═════ Input material

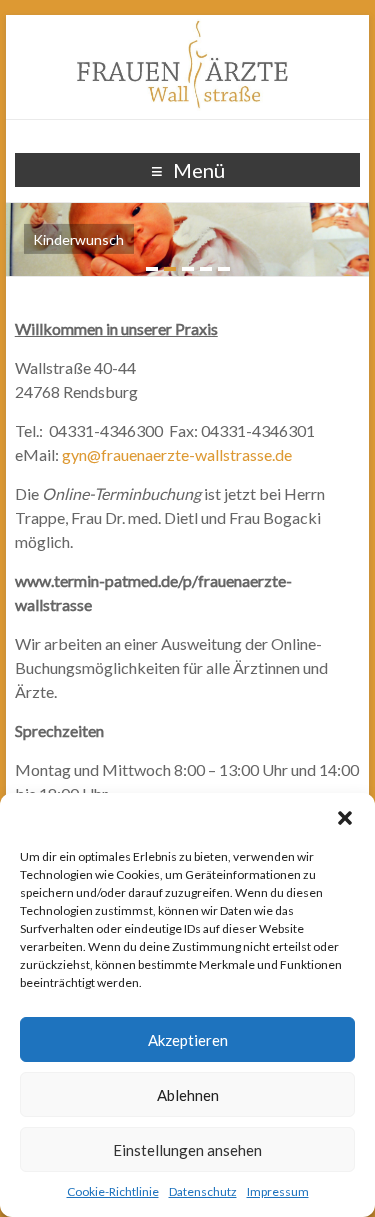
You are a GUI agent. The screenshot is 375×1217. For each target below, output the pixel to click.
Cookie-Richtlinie (113, 1191)
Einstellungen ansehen (187, 1150)
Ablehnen (188, 1095)
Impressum (278, 1191)
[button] (345, 818)
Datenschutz (203, 1191)
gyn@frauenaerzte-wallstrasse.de (177, 454)
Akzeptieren (188, 1040)
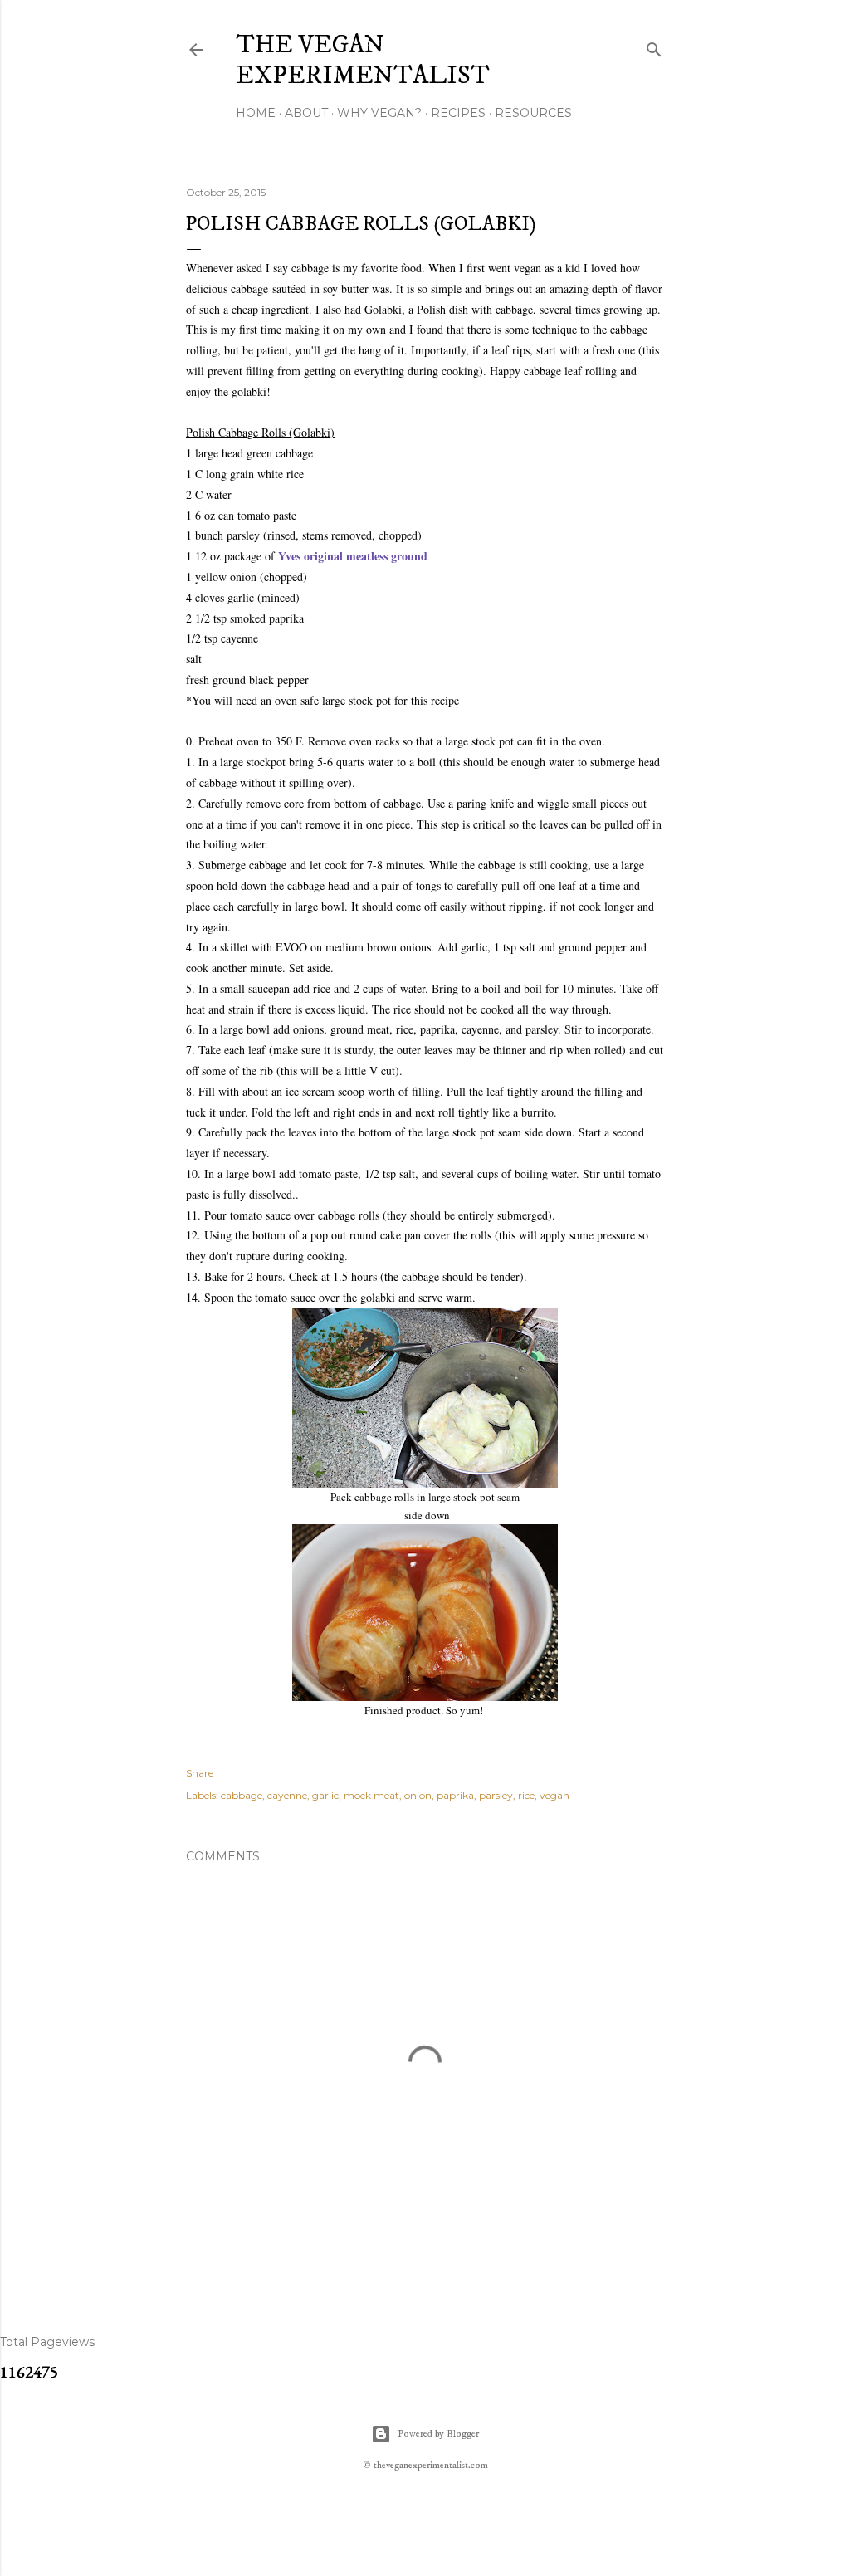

══════════

**What you need to do**
With pictures left out, transcribe each line from the one containing "[button] (345, 818)" through the end of the data, both ends included.

**Response to the task**
[button] (345, 818)
Datenschutz (203, 1191)
gyn@frauenaerzte-wallstrasse.de (177, 454)
Akzeptieren (188, 1040)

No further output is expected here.